Dimanche 1er octobre.
Encore un petit bout d’autoroute jusqu’à San Salvador de Jujuy et nous en aurons fini avec le bruit du trafic. A partir d’El Carmen la route 9 se met à serpenter, elle se transforme en petite route de montagne. Deux voitures peuvent à peine se croiser. On se croirait en Corse, les vaches et les cochons ne se privant pas d’occuper la chaussée. Quel bonheur !
Nous nous installons pour la nuit au bord d’un lac, sur un terrain appartenant à un syndicat de pêche et de chasse. Pendant la nuit, nous sommes réveillés par un troupeau de chevaux en liberté galopant autour de la tente. A même le sol, nous ressentons les vibrations jusqu’au plus profond de nos corps. Quelles sensations !
Lundi 2.
Salta n’est plus qu’à une petite quarantaine de kilomètres. Le long de la route, dans chaque prairie, dans chaque jardin, un cheval. L’Argentine est un pays de tradition équestre. Le cheval est un animal essentiel. Le criollo est de petite taille, adapté pour le travail avec le bétail, ou pour les sports équestres. Nous apercevons un gaucho, fier, élégant avec son chapeau de feutre, menant sa monture à un trot vif mais saccadé.
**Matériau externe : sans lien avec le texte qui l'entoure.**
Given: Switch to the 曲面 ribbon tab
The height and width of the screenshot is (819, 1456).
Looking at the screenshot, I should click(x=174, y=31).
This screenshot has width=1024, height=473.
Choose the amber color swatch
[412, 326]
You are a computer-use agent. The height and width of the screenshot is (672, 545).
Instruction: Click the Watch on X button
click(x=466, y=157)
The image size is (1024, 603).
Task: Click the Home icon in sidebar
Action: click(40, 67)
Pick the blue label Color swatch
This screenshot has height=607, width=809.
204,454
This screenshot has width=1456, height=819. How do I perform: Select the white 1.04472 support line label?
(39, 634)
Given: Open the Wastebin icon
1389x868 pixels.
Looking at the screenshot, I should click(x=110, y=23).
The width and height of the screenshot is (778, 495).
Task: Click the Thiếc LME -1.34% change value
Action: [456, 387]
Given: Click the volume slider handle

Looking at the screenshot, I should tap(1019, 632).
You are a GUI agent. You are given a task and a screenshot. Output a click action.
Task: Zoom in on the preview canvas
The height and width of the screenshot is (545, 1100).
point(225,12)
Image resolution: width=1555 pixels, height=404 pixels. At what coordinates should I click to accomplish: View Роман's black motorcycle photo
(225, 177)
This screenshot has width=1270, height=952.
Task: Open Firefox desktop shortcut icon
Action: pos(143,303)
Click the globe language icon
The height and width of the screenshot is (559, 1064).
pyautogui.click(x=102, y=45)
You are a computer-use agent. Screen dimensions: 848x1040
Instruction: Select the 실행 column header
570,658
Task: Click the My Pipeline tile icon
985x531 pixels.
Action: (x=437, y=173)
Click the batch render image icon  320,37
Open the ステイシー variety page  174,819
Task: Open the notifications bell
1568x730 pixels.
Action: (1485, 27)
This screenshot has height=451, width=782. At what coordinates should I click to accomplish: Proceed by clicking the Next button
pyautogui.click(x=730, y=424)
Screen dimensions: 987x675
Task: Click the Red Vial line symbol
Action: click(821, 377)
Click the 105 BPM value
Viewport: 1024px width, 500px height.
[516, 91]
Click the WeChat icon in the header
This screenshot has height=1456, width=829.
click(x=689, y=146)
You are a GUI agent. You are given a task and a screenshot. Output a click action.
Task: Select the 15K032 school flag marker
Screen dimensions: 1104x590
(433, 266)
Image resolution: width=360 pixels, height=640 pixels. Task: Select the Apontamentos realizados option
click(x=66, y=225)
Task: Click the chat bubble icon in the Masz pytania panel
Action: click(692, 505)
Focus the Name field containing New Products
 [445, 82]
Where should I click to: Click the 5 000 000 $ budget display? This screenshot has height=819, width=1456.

L’entrée dans l’agglomération laisse place aux voitures. Nous empruntons une voie cyclable jusqu’au centre de Salta. Nous prenons possession d’une grande maison de 150 m² dans un quartier plutôt huppé de la ville.
Ces quelques jours sur place nous permettront de retrouver Guiseppe, notre compagnon italien croisé à trois reprises déjà, la famille Permanne qui voyage en camion et Luis, un cyclovoyageur Bolivien rencontré en route.

1 commentaire:

  1. dites-donc, c'est vraiment exceptionnel. pas bcp de gens peuvent faire ça. peut-être une famille sur 100 000, et encore, je me demande si je ne sous-estime pas. vous prenez du Benco?